### AIM OF THE TASK
Please convert the records from the line with "The width and height of the screenshot is (1408, 568)." up to and including the line with "point(578,34)" into a Markdown table with the columns Row and Line, numbering each row and leaving out blank lines and the pictures.

### RECORDS TO USE
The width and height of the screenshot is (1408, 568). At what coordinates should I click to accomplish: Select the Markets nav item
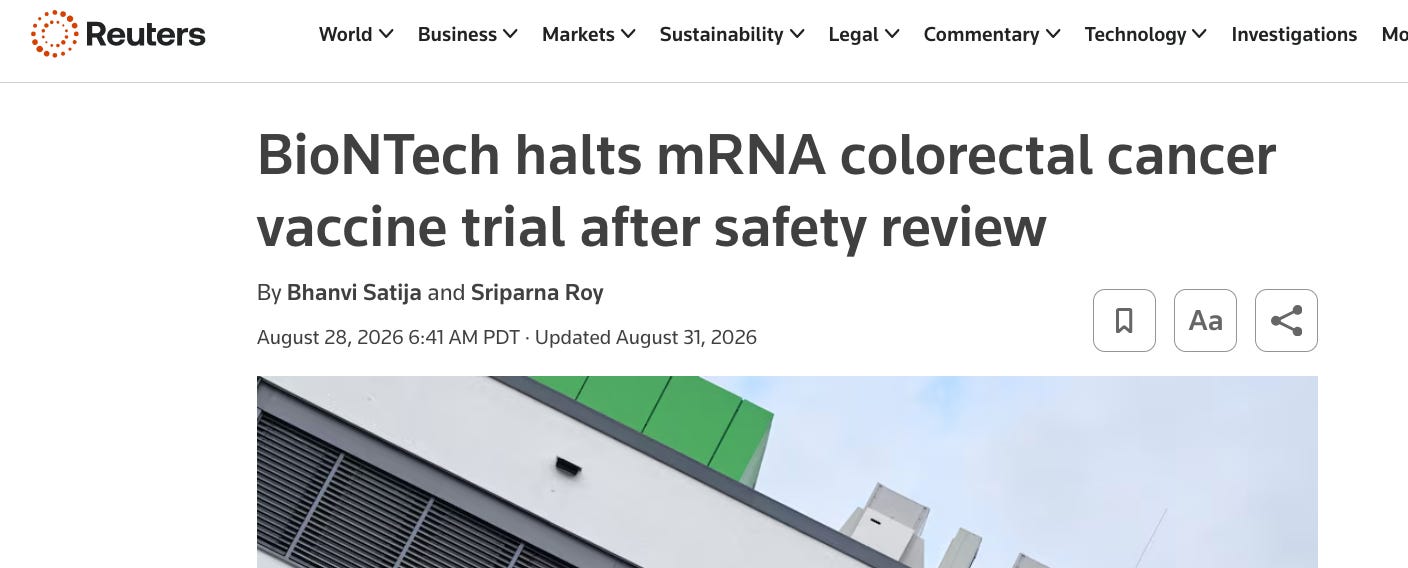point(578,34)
==
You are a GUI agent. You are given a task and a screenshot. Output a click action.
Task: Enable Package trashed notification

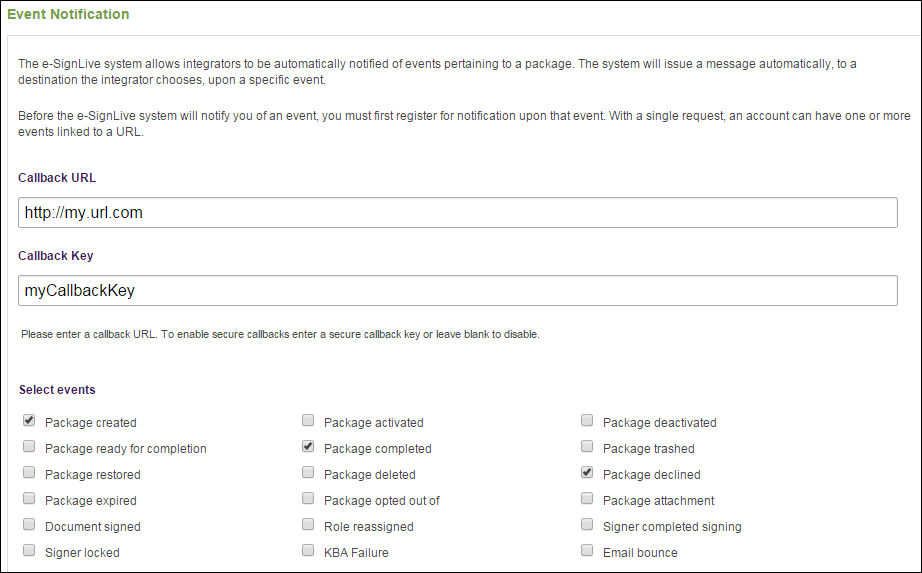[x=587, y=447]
==
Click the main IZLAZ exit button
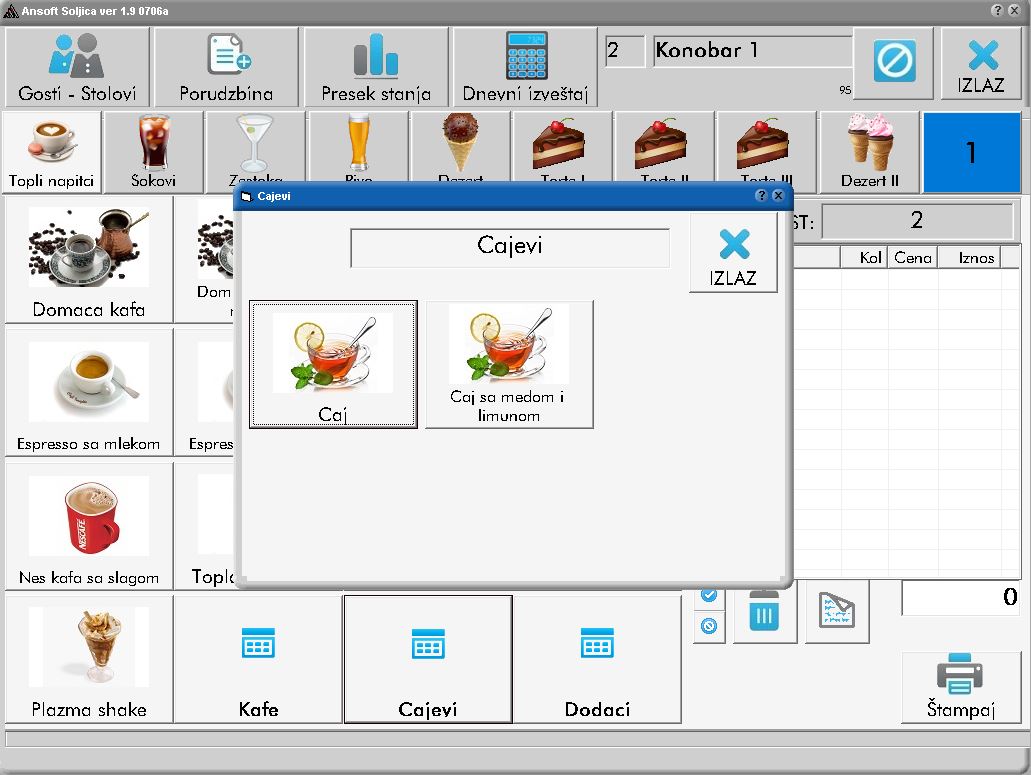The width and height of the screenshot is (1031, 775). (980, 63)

### RESPONSE TO THE EXERCISE
| Row | Line |
|---|---|
| 1 | The width and height of the screenshot is (1408, 568). At what coordinates should I click to accomplish: Select the Markets nav item |
| 2 | point(578,34) |